The problem is that a single Grade instance is shared across all Exam instances for the class attribute writing_grade. The Grade instance for this attribute is constructed once in the program lifetime, when the Exam class is first defined, not each time an Exam instance is created.

To solve this, I need the Grade class to keep track of its value for each unique Exam instance. I can do this by saving the per-instance state in a dictionary:

>>> class Grade:
>>>     def __init__(self):
>>>         self._values = {}
>>>
>>>     def __get__(self, instance, instance_type):
>>>         if instance is None:
>>>             return self
>>>         return self._values.get(instance, 0)
>>>
>>>     def __set__(self, instance, value):
>>>         if not (0 <= value <= 100):
>>>             raise ValueError(
>>>                 'Grade must be between 0 and 100')
>>>         self._values[instance] = value

This implementation is simple and works well, but there’s still one gotcha: It leaks memory. The _values dictionary holds a reference to every instance of Exam ever passed to __set__ over the lifetime of the program.
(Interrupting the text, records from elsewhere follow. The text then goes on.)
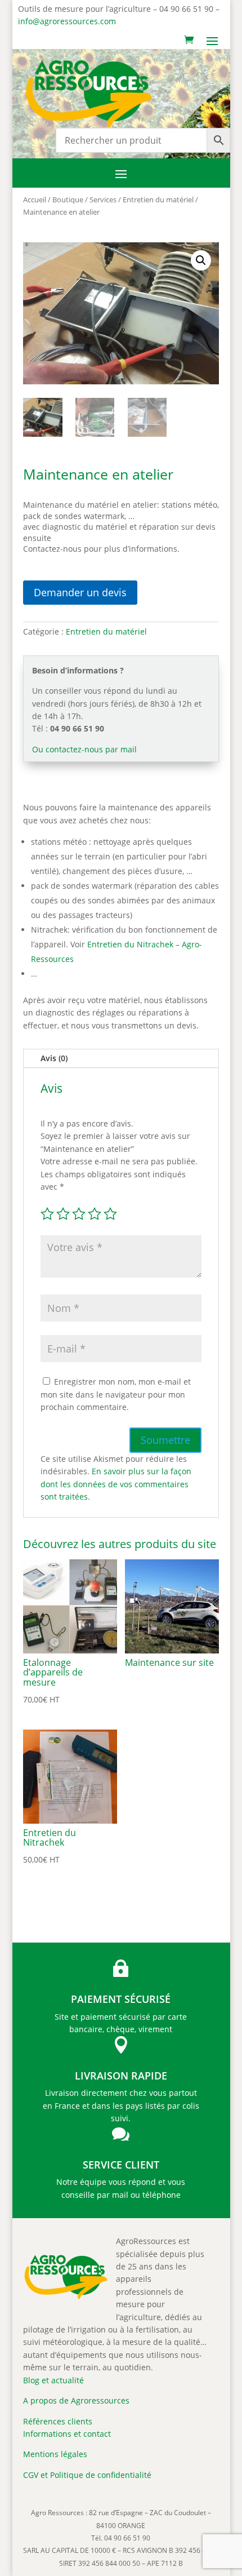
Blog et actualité (53, 2380)
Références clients (57, 2421)
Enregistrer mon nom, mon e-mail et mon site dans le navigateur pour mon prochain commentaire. (116, 1394)
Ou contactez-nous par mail (84, 749)
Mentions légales (55, 2454)
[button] (201, 260)
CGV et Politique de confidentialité (87, 2474)
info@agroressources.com (67, 21)
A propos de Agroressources (76, 2400)
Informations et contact (67, 2433)
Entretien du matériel (158, 199)
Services (102, 199)
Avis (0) (54, 1058)
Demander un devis (80, 592)
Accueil (34, 199)
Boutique (67, 199)
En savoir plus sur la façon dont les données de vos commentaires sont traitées (116, 1484)
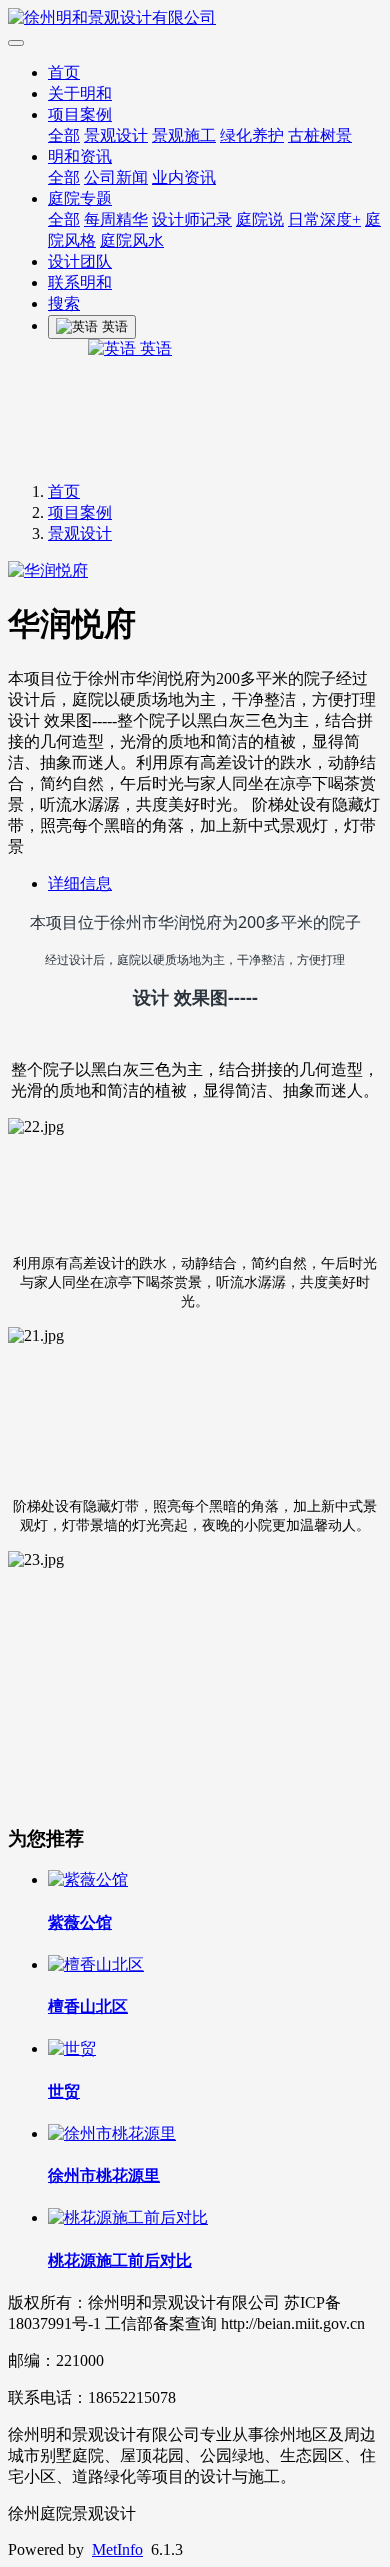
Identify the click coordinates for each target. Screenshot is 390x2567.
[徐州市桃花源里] (112, 2133)
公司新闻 (116, 177)
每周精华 (116, 219)
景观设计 (116, 135)
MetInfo (117, 2549)
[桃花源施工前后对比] (128, 2217)
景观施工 (184, 135)
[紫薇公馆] (88, 1879)
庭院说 (260, 219)
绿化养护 (252, 135)
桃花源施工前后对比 (120, 2260)
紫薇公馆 (80, 1922)
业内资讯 (184, 177)
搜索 (64, 303)
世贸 (64, 2091)
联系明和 (80, 282)
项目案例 (80, 114)
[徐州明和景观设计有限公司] (195, 18)
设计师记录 (192, 219)
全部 (64, 135)
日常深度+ (324, 219)
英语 (154, 348)
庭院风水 (132, 240)
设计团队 (80, 261)
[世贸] (72, 2048)
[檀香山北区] (96, 1964)
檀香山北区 (88, 2006)
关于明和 (80, 93)
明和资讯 (80, 156)
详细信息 (80, 883)
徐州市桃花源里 (104, 2175)
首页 (64, 72)
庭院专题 (80, 198)
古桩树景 (320, 135)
This causes instances to never have their reference count go to zero, preventing cleanup by the garbage collector (see Item 81: “Use tracemalloc to Understand Memory Usage and Leaks” for how to detect this type of problem).
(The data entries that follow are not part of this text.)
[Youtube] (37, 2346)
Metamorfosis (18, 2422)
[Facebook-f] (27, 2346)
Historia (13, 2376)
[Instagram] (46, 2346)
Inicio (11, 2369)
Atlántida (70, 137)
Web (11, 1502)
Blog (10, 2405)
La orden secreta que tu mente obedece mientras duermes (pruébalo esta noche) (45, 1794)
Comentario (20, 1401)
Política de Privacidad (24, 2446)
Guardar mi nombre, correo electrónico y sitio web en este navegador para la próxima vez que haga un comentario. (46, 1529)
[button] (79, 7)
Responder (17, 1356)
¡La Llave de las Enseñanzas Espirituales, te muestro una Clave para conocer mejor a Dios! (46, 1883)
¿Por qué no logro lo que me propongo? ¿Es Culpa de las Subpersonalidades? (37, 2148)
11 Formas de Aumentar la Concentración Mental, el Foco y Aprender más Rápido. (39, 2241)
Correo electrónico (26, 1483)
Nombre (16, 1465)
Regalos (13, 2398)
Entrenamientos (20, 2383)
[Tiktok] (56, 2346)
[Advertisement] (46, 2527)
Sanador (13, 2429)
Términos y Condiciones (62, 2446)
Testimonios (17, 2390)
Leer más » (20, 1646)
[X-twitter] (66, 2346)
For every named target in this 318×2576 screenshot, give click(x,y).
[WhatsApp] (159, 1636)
To fix this, I can use Python’s weakref built-in module. This module provides a special class called WeakKeyDictionary that can take the place of the simple dictionary used for _values. The unique behavior of WeakKeyDictionary is that it removes Exam instances from its set of items when the Python runtime knows it’s holding the instance’s last remaining reference in the program. Python does the bookkeeping for me and ensures that the _values dictionary will be empty when all Exam instances are no longer in use:

>>> from weakref import WeakKeyDictionary
>>>
>>> class Grade:
>>>     def __init__(self):
>>>         self._values = WeakKeyDictionary()
>>>
>>>     def __get__(self, instance, instance_type):
>>>         ...
>>>
>>>     def __set__(self, instance, value):
>>>         ...

Using this implementation of the Grade descriptor, everything works as expected:

>>> class Exam:
>>>         math_grade = Grade()
>>>         writing_grade = Grade()
>>>         science_grade = Grade()
>>>
>>> first_exam = Exam()
>>> first_exam.writing_grade = 82
>>> second_exam = Exam()
>>> second_exam.writing_grade = 75
>>> print(f'First  {first_exam.writing_grade} is right')
>>> print(f'Second {second_exam.writing_grade} is right')
First  None is right
Second None is right

6.3.1. Things to Remember

✦ Reuse the behavior and validation of @property methods by defining your own descriptor classes.

✦ Use WeakKeyDictionary to ensure that your descriptor classes don’t cause memory leaks.

✦ Don’t get bogged down trying to understand exactly how __getattribute__ uses the descriptor protocol for getting and setting attributes.